**YOUR ASSIGNMENT:**
Where does the word "Enable" occur in the entries below? Copy every line that has it.

**RECORDS SUPPLIED:**
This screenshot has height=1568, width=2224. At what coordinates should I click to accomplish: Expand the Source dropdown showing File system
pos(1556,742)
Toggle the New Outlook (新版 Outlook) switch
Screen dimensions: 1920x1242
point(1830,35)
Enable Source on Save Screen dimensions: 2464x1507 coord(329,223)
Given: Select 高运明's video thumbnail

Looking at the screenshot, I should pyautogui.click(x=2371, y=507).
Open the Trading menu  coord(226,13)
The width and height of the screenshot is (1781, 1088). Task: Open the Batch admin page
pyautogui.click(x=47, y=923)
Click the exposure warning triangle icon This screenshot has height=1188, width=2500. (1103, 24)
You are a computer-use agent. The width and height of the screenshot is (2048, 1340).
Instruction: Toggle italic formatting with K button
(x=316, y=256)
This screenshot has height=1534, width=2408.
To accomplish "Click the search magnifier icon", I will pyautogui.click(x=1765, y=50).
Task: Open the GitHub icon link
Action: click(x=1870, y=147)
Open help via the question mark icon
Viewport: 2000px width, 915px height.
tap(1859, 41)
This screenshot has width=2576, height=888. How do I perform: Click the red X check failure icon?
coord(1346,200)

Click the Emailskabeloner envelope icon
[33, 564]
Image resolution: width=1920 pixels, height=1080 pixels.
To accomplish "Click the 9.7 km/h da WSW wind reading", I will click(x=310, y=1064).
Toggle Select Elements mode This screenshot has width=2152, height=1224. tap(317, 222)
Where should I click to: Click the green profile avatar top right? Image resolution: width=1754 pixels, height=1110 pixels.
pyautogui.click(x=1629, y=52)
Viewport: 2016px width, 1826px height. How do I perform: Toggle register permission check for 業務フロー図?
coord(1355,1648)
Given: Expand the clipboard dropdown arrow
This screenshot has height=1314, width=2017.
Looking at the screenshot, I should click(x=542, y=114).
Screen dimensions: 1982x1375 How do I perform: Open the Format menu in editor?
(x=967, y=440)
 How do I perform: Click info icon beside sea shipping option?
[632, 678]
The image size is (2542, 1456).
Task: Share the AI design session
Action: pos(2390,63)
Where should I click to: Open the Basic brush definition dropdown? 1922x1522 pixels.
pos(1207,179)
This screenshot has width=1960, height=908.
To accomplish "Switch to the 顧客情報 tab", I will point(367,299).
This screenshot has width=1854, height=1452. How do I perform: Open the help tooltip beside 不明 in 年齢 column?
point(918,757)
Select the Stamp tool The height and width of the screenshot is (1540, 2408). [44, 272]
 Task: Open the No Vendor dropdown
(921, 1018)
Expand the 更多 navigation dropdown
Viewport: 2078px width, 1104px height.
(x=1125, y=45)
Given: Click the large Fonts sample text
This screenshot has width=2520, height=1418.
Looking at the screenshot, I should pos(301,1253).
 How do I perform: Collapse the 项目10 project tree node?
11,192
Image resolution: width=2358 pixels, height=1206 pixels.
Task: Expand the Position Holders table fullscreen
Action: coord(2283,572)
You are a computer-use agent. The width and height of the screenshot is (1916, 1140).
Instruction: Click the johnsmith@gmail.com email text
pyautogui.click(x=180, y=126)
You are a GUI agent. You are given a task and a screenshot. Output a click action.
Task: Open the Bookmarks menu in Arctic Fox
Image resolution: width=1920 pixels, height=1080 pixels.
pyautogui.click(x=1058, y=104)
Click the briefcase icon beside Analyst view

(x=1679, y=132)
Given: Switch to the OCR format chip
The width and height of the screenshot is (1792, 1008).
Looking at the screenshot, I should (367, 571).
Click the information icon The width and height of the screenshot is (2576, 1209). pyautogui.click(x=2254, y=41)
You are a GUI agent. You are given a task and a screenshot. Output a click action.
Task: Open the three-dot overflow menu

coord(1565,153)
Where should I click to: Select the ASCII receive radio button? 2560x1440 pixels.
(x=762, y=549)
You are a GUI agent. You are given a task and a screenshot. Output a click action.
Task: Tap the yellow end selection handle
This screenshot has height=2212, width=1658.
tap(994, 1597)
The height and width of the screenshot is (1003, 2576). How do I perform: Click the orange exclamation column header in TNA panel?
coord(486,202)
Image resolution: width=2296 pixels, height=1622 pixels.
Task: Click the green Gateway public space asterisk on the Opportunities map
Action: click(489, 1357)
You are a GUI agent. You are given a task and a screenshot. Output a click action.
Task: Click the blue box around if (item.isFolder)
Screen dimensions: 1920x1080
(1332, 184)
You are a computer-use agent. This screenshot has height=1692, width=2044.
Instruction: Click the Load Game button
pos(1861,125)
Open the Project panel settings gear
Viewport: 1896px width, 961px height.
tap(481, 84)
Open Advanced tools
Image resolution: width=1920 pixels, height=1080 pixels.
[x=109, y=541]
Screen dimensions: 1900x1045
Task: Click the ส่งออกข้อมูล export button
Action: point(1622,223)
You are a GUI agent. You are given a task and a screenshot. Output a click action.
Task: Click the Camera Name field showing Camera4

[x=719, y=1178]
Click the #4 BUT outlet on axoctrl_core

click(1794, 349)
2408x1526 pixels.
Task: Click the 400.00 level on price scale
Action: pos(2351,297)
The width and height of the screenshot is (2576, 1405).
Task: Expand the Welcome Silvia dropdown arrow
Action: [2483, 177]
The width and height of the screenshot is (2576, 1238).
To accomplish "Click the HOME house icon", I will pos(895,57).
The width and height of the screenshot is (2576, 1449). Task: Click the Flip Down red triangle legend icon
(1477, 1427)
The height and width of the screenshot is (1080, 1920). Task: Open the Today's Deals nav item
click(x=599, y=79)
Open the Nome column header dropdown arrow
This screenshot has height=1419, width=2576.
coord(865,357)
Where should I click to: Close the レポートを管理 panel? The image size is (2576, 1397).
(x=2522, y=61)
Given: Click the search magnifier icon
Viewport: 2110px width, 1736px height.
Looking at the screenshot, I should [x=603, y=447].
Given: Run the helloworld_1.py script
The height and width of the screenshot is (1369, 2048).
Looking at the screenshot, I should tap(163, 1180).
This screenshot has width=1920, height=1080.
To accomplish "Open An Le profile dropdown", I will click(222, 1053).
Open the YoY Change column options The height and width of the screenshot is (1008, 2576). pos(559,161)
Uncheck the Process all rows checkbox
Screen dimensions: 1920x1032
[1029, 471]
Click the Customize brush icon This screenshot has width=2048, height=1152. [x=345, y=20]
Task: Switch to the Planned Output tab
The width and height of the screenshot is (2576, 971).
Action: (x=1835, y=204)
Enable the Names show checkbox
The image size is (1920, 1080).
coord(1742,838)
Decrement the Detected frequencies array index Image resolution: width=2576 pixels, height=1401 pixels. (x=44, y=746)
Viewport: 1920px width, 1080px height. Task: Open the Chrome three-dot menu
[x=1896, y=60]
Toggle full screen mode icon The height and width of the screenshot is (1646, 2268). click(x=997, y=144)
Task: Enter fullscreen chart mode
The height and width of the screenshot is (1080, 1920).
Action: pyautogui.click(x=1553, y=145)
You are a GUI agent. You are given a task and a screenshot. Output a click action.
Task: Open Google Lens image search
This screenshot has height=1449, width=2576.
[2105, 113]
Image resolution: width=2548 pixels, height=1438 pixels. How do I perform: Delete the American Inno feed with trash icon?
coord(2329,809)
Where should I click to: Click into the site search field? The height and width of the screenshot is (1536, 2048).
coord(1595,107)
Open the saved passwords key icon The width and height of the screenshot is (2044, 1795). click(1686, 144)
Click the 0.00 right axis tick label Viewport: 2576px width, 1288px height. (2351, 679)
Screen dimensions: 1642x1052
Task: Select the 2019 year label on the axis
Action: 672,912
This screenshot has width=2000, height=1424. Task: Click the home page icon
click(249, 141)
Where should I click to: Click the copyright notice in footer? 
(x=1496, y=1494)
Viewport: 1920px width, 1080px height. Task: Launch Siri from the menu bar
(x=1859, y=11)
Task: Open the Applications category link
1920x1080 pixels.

**ANSWER SPACE:**
Enable Source on Save Screen dimensions: 2464x1507 coord(329,223)
Enable the Names show checkbox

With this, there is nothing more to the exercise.